▶ What to work on
How many lines in the listing below contain the word "pixels"? Reply with the number alone.

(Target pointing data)
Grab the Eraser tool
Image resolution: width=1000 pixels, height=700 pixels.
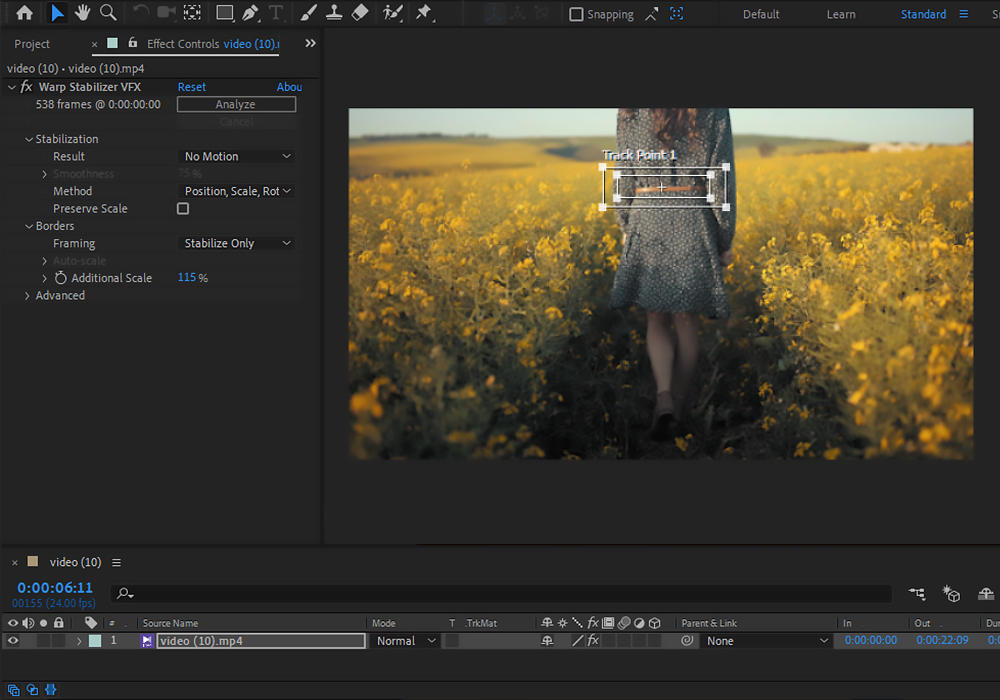tap(360, 14)
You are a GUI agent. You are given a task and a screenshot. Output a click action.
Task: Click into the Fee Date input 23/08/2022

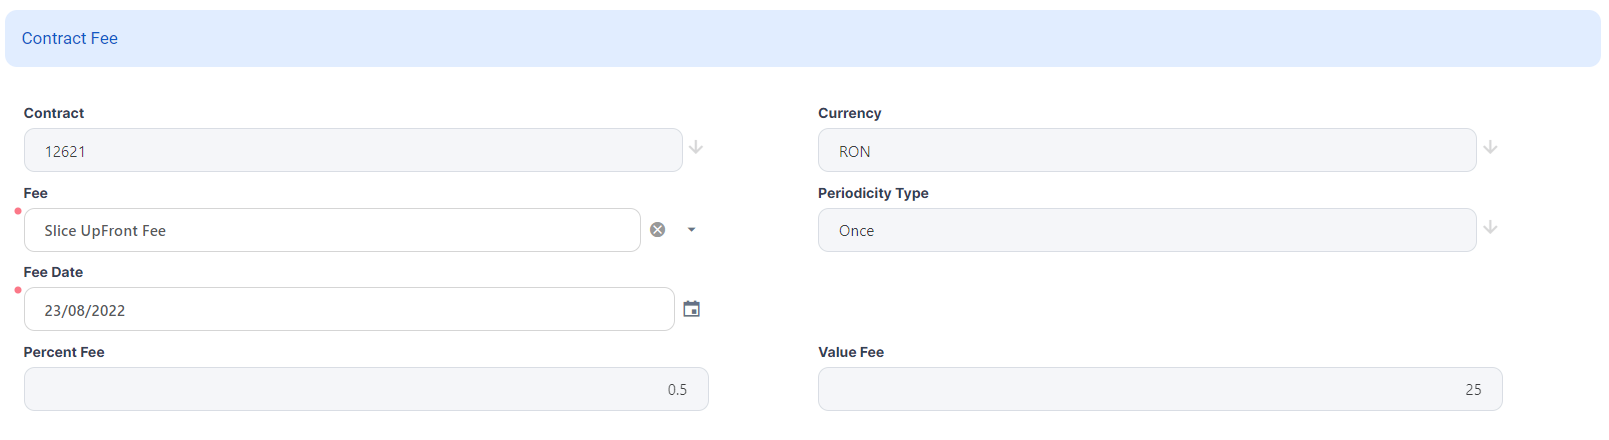[348, 310]
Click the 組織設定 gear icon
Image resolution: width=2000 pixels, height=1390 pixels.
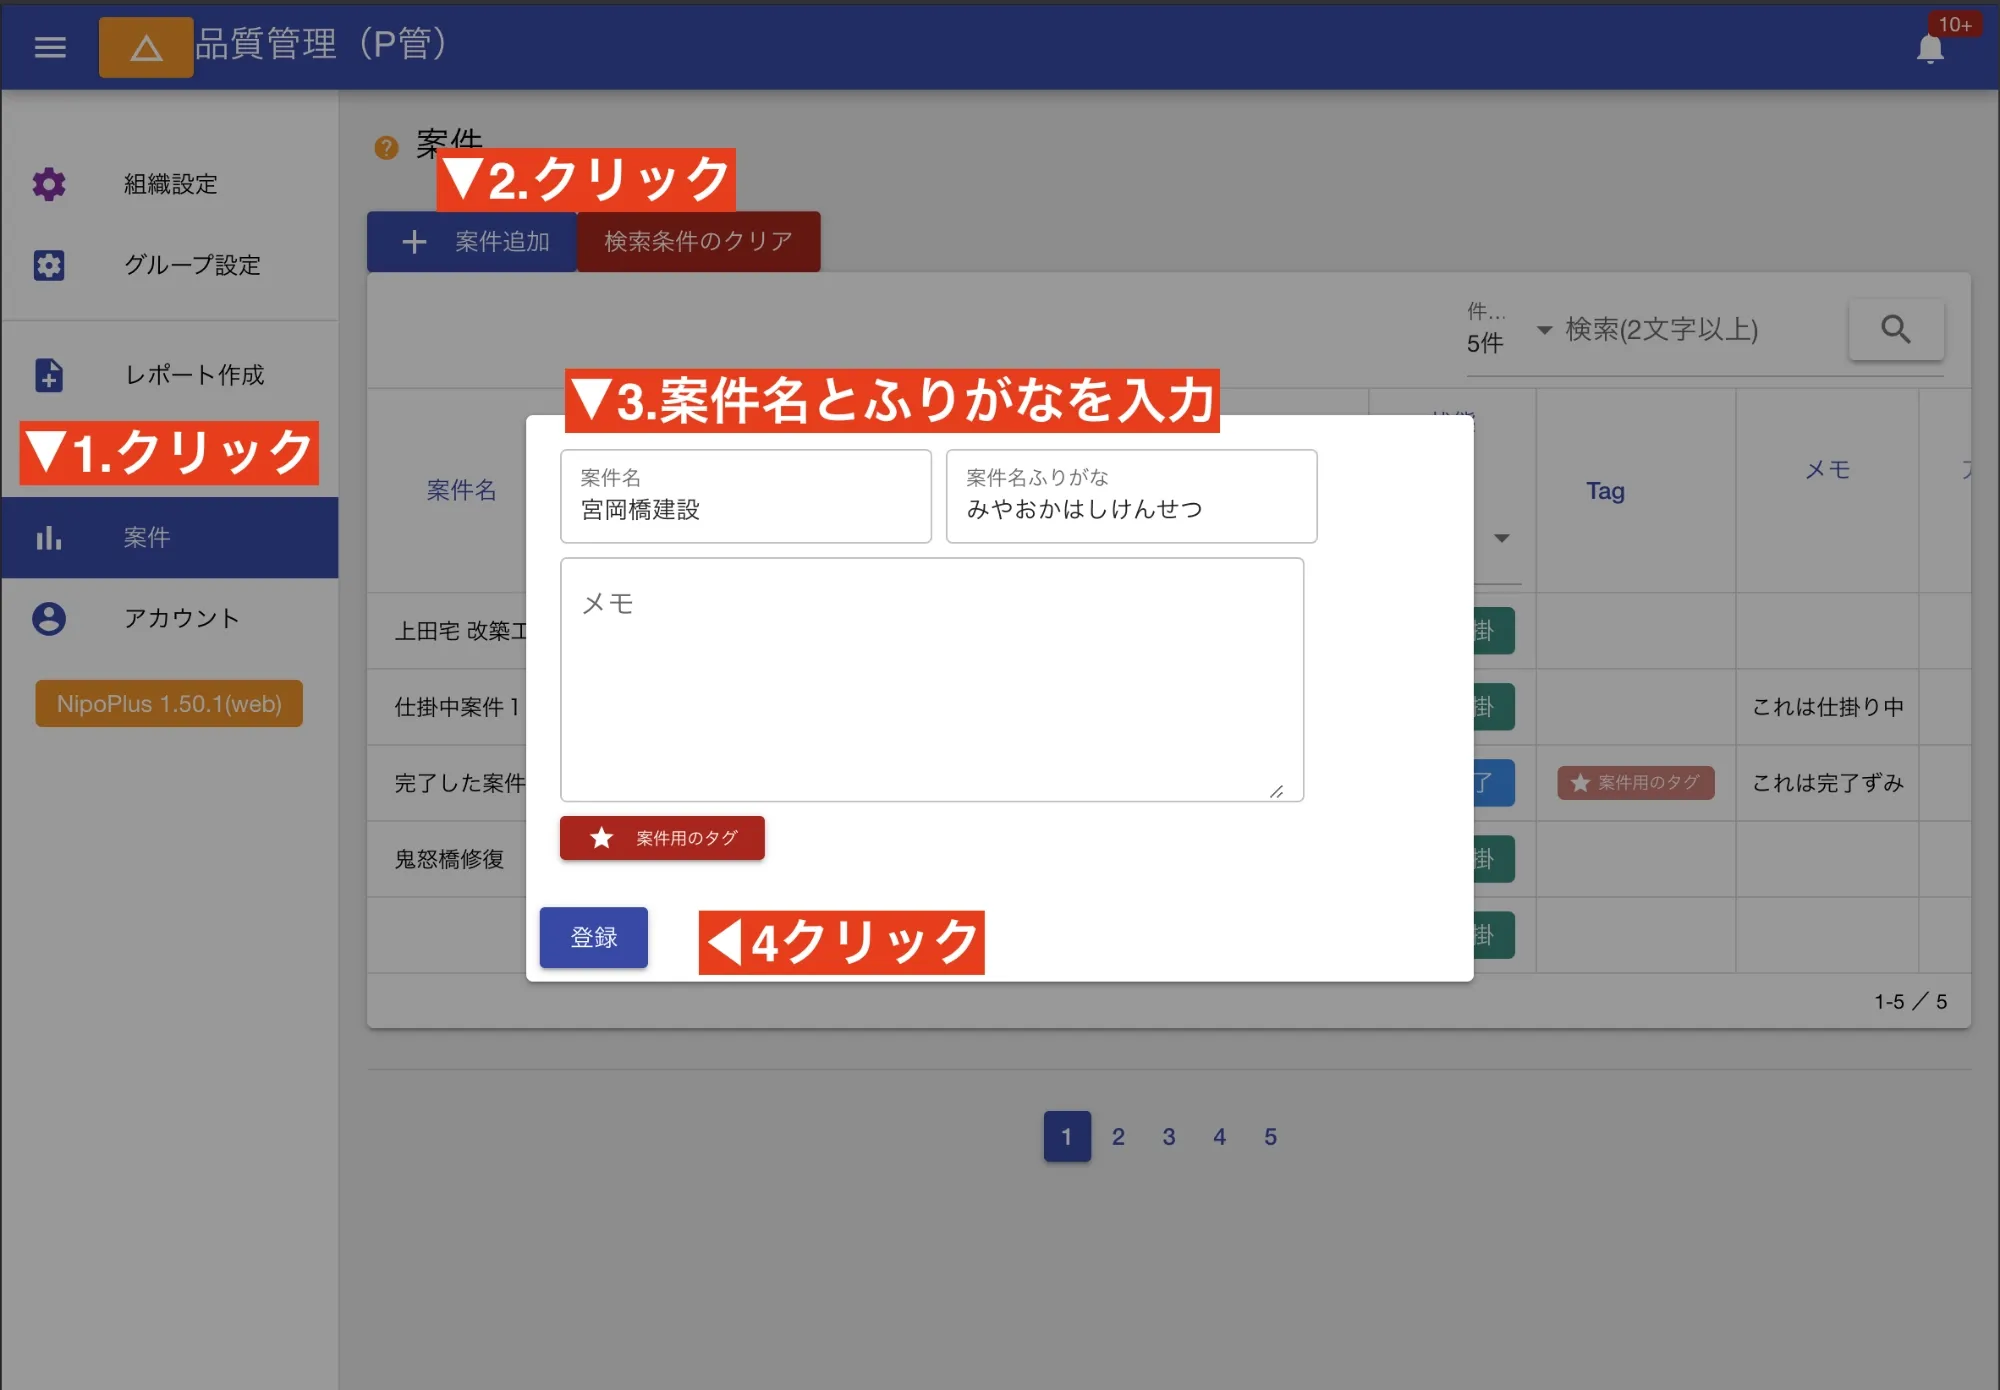point(49,184)
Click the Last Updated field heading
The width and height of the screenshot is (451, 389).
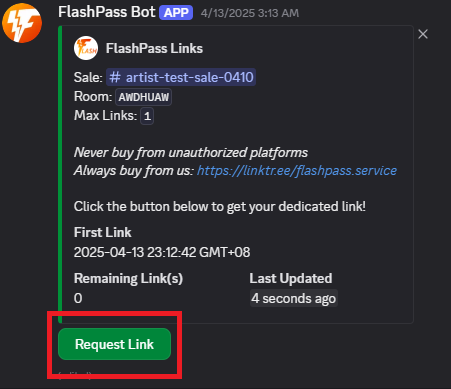tap(291, 278)

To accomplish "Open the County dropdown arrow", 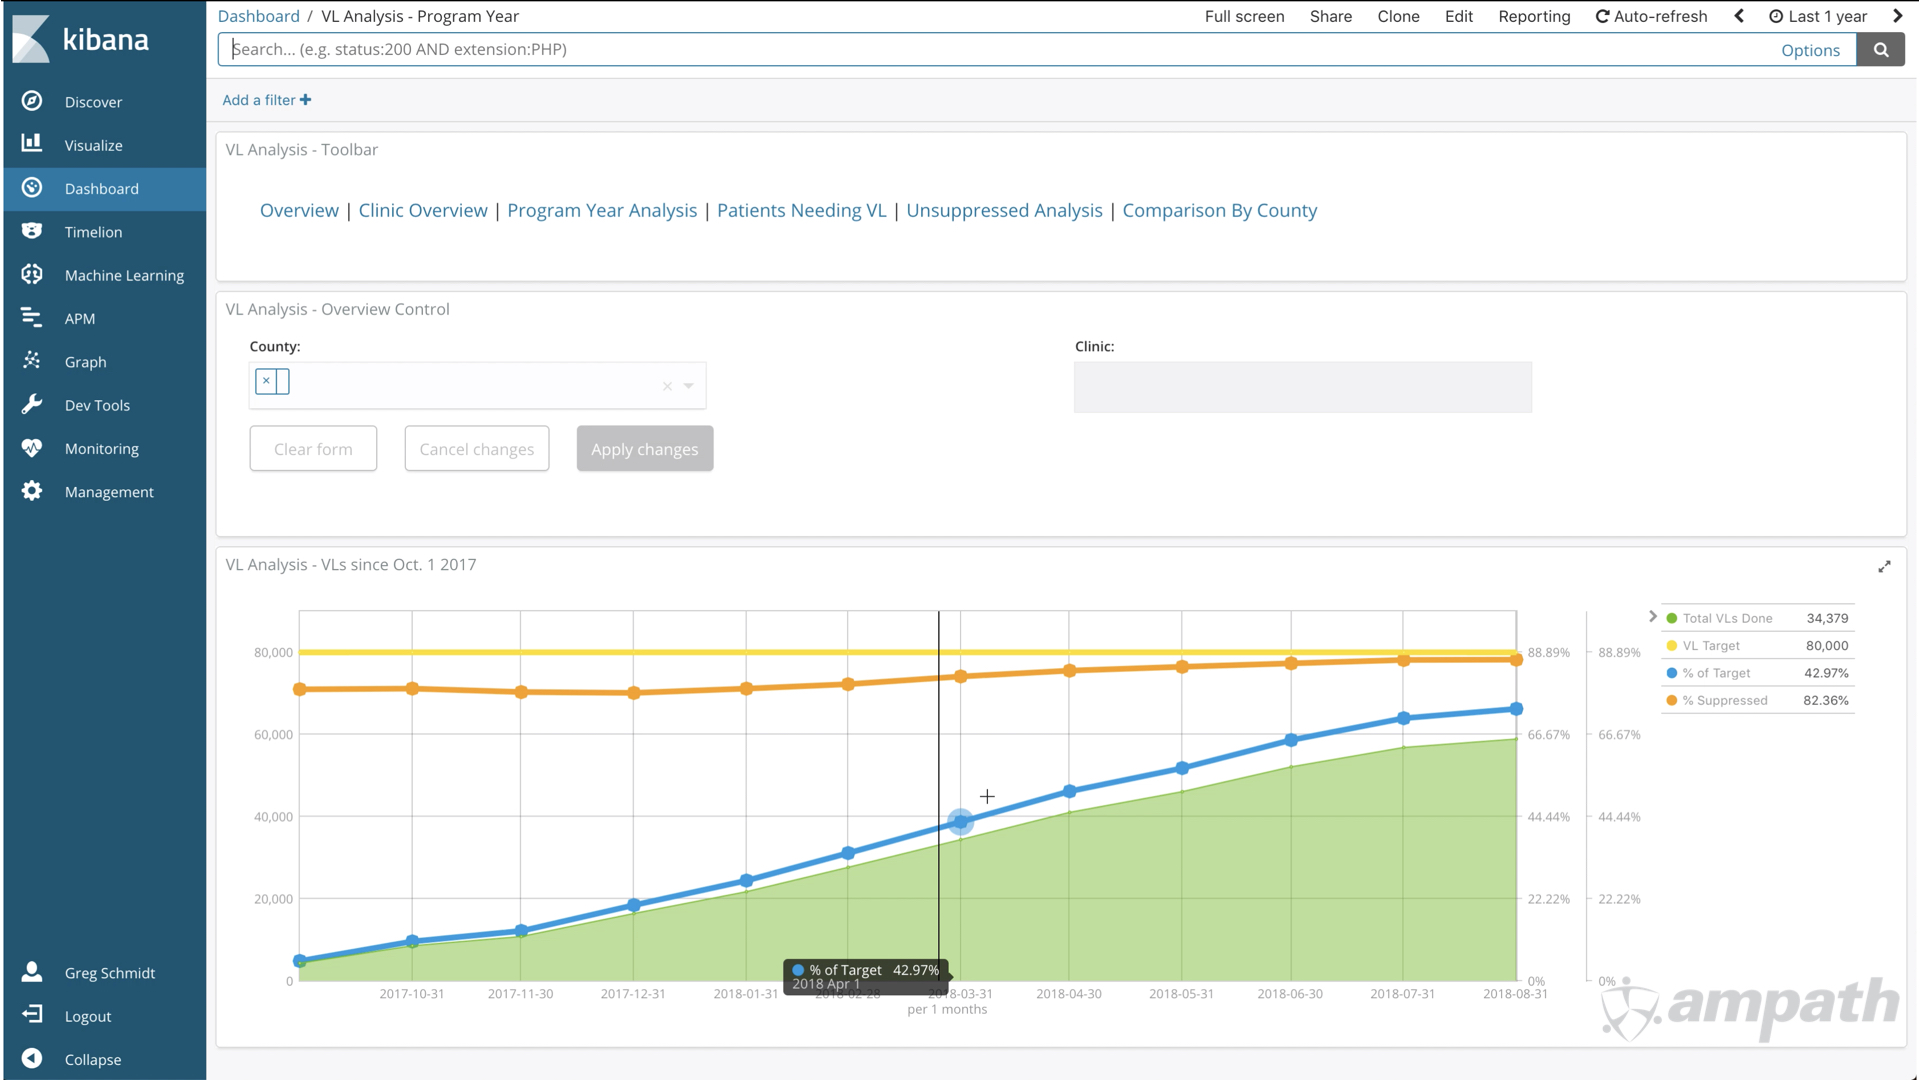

▶ The answer
2